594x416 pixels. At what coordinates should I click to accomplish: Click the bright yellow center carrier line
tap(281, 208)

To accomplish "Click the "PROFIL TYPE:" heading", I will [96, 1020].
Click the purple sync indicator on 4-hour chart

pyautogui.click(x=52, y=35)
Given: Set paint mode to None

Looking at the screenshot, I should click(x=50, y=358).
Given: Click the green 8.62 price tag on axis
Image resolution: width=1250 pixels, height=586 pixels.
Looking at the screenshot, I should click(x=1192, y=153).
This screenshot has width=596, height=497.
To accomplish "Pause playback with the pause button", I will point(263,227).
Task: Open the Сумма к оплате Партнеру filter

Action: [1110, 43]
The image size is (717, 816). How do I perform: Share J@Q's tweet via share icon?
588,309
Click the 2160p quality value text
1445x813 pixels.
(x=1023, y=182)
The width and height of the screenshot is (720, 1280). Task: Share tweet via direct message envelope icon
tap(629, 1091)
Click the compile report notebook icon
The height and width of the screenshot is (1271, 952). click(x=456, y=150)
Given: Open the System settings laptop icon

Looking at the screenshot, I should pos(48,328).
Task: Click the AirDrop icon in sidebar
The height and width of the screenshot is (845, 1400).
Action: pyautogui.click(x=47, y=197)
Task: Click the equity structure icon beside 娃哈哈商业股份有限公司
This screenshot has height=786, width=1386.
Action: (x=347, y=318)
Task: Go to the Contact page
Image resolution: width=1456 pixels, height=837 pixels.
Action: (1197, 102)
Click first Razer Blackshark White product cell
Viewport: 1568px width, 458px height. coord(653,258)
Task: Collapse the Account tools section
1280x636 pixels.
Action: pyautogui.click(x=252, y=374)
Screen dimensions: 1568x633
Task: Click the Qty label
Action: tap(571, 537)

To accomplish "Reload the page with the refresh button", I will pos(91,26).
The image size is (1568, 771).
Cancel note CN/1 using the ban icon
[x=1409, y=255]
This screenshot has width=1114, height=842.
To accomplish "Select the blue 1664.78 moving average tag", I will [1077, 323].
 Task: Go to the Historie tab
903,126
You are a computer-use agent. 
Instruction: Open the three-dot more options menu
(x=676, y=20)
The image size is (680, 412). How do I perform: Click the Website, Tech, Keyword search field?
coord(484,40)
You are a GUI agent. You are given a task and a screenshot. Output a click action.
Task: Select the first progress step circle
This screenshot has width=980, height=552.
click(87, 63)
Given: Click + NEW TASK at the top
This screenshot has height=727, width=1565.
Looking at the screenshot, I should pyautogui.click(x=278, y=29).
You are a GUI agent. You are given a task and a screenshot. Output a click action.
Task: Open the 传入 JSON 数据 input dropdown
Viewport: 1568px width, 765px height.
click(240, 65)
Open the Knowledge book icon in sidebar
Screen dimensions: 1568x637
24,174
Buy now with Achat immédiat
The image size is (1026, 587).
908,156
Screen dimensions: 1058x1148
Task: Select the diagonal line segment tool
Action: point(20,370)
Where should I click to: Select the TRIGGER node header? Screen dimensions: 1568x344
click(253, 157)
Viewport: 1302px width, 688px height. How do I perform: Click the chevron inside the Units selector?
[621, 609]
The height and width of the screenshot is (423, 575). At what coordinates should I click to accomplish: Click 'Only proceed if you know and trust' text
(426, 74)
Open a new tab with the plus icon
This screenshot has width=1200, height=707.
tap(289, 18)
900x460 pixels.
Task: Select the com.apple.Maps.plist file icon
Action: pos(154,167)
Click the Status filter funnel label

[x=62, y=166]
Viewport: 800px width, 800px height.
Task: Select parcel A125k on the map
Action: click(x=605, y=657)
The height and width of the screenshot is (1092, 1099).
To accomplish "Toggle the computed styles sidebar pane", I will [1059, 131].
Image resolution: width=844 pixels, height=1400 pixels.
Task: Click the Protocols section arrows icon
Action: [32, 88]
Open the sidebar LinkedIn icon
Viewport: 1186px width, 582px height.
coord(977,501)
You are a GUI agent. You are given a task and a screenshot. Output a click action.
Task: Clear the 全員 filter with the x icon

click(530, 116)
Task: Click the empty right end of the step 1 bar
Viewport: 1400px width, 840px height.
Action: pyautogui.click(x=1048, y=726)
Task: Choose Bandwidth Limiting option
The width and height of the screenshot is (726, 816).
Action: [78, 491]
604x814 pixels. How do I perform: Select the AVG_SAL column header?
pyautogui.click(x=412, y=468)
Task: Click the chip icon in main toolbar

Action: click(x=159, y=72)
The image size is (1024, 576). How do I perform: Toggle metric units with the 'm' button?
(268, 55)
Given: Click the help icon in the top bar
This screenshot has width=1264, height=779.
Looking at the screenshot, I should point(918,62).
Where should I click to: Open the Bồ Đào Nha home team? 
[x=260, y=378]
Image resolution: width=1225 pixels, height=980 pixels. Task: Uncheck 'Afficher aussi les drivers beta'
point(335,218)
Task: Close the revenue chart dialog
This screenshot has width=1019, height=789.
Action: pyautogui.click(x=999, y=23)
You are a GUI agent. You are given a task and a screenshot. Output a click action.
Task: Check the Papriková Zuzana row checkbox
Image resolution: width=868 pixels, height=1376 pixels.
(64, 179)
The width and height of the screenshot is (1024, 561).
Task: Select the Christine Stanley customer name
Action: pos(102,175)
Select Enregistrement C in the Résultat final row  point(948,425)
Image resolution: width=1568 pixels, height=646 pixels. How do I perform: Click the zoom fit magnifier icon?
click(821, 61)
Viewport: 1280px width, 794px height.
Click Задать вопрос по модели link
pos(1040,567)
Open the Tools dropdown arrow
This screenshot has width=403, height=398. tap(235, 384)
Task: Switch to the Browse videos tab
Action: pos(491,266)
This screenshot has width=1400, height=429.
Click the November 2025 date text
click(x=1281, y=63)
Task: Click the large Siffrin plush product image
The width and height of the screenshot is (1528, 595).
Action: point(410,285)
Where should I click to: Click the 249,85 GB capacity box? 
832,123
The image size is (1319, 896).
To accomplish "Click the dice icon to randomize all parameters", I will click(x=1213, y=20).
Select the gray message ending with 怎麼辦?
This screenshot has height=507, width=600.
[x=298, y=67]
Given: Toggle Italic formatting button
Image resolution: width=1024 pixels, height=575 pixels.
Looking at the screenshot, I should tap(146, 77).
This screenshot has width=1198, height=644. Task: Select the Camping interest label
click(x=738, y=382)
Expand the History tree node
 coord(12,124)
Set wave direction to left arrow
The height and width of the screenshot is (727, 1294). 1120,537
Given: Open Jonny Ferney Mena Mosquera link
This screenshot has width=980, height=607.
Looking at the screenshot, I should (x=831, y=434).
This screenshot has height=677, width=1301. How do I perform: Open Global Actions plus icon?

— TASK DETAILS —
Could you restate the listing above word for word?

— WRITTEN ANSWER —
594x416 pixels. At what coordinates should I click to accomplish: Click the bright yellow center carrier line
tap(281, 208)

To accomplish "Click the "PROFIL TYPE:" heading", I will [96, 1020].
Click the purple sync indicator on 4-hour chart

pyautogui.click(x=52, y=35)
Given: Set paint mode to None

Looking at the screenshot, I should click(x=50, y=358).
Given: Click the green 8.62 price tag on axis
Image resolution: width=1250 pixels, height=586 pixels.
Looking at the screenshot, I should click(x=1192, y=153).
This screenshot has width=596, height=497.
To accomplish "Pause playback with the pause button", I will point(263,227).
Task: Open the Сумма к оплате Партнеру filter

Action: [1110, 43]
The image size is (717, 816). How do I perform: Share J@Q's tweet via share icon?
588,309
Click the 2160p quality value text
1445x813 pixels.
(x=1023, y=182)
The width and height of the screenshot is (720, 1280). Task: Share tweet via direct message envelope icon
tap(629, 1091)
Click the compile report notebook icon
The height and width of the screenshot is (1271, 952). click(x=456, y=150)
Given: Open the System settings laptop icon

Looking at the screenshot, I should pos(48,328).
Task: Click the AirDrop icon in sidebar
The height and width of the screenshot is (845, 1400).
Action: pyautogui.click(x=47, y=197)
Task: Click the equity structure icon beside 娃哈哈商业股份有限公司
This screenshot has height=786, width=1386.
Action: (x=347, y=318)
Task: Go to the Contact page
Image resolution: width=1456 pixels, height=837 pixels.
Action: (1197, 102)
Click first Razer Blackshark White product cell
Viewport: 1568px width, 458px height. coord(653,258)
Task: Collapse the Account tools section
1280x636 pixels.
Action: pyautogui.click(x=252, y=374)
Screen dimensions: 1568x633
Task: Click the Qty label
Action: tap(571, 537)

To accomplish "Reload the page with the refresh button", I will pos(91,26).
The image size is (1568, 771).
Cancel note CN/1 using the ban icon
[x=1409, y=255]
This screenshot has width=1114, height=842.
To accomplish "Select the blue 1664.78 moving average tag", I will [1077, 323].
 Task: Go to the Historie tab
903,126
You are a computer-use agent. 
Instruction: Open the three-dot more options menu
(x=676, y=20)
The image size is (680, 412). How do I perform: Click the Website, Tech, Keyword search field?
coord(484,40)
You are a GUI agent. You are given a task and a screenshot. Output a click action.
Task: Select the first progress step circle
This screenshot has width=980, height=552.
click(87, 63)
Given: Click + NEW TASK at the top
This screenshot has height=727, width=1565.
Looking at the screenshot, I should pyautogui.click(x=278, y=29).
You are a GUI agent. You are given a task and a screenshot. Output a click action.
Task: Open the 传入 JSON 数据 input dropdown
Viewport: 1568px width, 765px height.
click(240, 65)
Open the Knowledge book icon in sidebar
Screen dimensions: 1568x637
24,174
Buy now with Achat immédiat
The image size is (1026, 587).
908,156
Screen dimensions: 1058x1148
Task: Select the diagonal line segment tool
Action: point(20,370)
Where should I click to: Select the TRIGGER node header? Screen dimensions: 1568x344
click(253, 157)
Viewport: 1302px width, 688px height. How do I perform: Click the chevron inside the Units selector?
[621, 609]
The height and width of the screenshot is (423, 575). At what coordinates should I click to accomplish: Click 'Only proceed if you know and trust' text
(426, 74)
Open a new tab with the plus icon
This screenshot has width=1200, height=707.
tap(289, 18)
900x460 pixels.
Task: Select the com.apple.Maps.plist file icon
Action: pos(154,167)
Click the Status filter funnel label

[x=62, y=166]
Viewport: 800px width, 800px height.
Task: Select parcel A125k on the map
Action: click(x=605, y=657)
The height and width of the screenshot is (1092, 1099).
To accomplish "Toggle the computed styles sidebar pane", I will [1059, 131].
Image resolution: width=844 pixels, height=1400 pixels.
Task: Click the Protocols section arrows icon
Action: [32, 88]
Open the sidebar LinkedIn icon
Viewport: 1186px width, 582px height.
coord(977,501)
You are a GUI agent. You are given a task and a screenshot. Output a click action.
Task: Clear the 全員 filter with the x icon

click(530, 116)
Task: Click the empty right end of the step 1 bar
Viewport: 1400px width, 840px height.
Action: pyautogui.click(x=1048, y=726)
Task: Choose Bandwidth Limiting option
The width and height of the screenshot is (726, 816).
Action: [78, 491]
604x814 pixels. How do I perform: Select the AVG_SAL column header?
pyautogui.click(x=412, y=468)
Task: Click the chip icon in main toolbar

Action: click(x=159, y=72)
The image size is (1024, 576). How do I perform: Toggle metric units with the 'm' button?
(268, 55)
Given: Click the help icon in the top bar
This screenshot has width=1264, height=779.
Looking at the screenshot, I should point(918,62).
Where should I click to: Open the Bồ Đào Nha home team? 
[x=260, y=378]
Image resolution: width=1225 pixels, height=980 pixels. Task: Uncheck 'Afficher aussi les drivers beta'
point(335,218)
Task: Close the revenue chart dialog
This screenshot has width=1019, height=789.
Action: pyautogui.click(x=999, y=23)
You are a GUI agent. You are given a task and a screenshot. Output a click action.
Task: Check the Papriková Zuzana row checkbox
Image resolution: width=868 pixels, height=1376 pixels.
(64, 179)
The width and height of the screenshot is (1024, 561).
Task: Select the Christine Stanley customer name
Action: pos(102,175)
Select Enregistrement C in the Résultat final row  point(948,425)
Image resolution: width=1568 pixels, height=646 pixels. How do I perform: Click the zoom fit magnifier icon?
click(821, 61)
Viewport: 1280px width, 794px height.
Click Задать вопрос по модели link
pos(1040,567)
Open the Tools dropdown arrow
This screenshot has width=403, height=398. tap(235, 384)
Task: Switch to the Browse videos tab
Action: pos(491,266)
This screenshot has width=1400, height=429.
Click the November 2025 date text
click(x=1281, y=63)
Task: Click the large Siffrin plush product image
The width and height of the screenshot is (1528, 595).
Action: point(410,285)
Where should I click to: Click the 249,85 GB capacity box? 
832,123
The image size is (1319, 896).
To accomplish "Click the dice icon to randomize all parameters", I will click(x=1213, y=20).
Select the gray message ending with 怎麼辦?
This screenshot has height=507, width=600.
[x=298, y=67]
Given: Toggle Italic formatting button
Image resolution: width=1024 pixels, height=575 pixels.
Looking at the screenshot, I should tap(146, 77).
This screenshot has width=1198, height=644. Task: Select the Camping interest label
click(x=738, y=382)
Expand the History tree node
 coord(12,124)
Set wave direction to left arrow
The height and width of the screenshot is (727, 1294). 1120,537
Given: Open Jonny Ferney Mena Mosquera link
This screenshot has width=980, height=607.
Looking at the screenshot, I should (x=831, y=434).
This screenshot has height=677, width=1301. How do I perform: Open Global Actions plus icon?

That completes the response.